═════ Recorded data ═════

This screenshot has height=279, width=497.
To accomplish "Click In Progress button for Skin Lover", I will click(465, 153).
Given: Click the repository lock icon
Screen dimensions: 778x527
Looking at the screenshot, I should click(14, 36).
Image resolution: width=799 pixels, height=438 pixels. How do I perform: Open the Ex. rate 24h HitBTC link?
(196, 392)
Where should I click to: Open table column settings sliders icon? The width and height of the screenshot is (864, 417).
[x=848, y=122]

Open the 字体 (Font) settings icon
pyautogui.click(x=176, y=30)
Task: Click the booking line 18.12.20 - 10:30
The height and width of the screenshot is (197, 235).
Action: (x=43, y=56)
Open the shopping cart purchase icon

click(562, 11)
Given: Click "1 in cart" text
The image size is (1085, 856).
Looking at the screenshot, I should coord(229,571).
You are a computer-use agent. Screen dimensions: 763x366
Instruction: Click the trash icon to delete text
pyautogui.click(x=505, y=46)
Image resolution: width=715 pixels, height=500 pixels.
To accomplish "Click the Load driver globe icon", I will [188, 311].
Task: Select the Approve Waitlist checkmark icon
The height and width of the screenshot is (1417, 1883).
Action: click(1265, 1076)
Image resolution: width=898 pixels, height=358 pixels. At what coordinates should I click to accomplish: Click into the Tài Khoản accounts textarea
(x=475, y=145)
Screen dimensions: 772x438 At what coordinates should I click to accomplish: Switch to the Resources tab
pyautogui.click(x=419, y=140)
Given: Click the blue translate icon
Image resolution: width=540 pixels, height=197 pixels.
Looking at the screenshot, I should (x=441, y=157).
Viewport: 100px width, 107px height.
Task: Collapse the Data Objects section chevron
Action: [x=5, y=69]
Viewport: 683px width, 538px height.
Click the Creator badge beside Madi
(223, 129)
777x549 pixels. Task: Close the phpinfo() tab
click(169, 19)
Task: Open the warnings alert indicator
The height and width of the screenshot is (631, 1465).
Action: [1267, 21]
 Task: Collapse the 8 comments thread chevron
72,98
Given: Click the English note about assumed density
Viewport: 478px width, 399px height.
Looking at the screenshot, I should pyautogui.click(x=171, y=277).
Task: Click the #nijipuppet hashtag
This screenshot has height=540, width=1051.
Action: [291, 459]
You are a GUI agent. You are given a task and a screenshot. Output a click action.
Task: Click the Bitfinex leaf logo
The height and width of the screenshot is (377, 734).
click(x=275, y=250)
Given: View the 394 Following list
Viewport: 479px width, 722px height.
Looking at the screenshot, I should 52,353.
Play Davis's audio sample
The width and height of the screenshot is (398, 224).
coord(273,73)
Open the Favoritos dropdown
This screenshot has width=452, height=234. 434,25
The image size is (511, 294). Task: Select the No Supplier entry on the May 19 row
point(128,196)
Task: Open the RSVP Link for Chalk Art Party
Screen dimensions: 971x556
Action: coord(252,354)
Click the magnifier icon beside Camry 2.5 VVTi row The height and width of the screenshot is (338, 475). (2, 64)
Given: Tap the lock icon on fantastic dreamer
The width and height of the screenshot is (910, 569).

═════

Brief: When "will" shows up in a line of the material, report that line.

Solution:
To accomplish "Click In Progress button for Skin Lover", I will click(465, 153).
To accomplish "Click the Load driver globe icon", I will [188, 311].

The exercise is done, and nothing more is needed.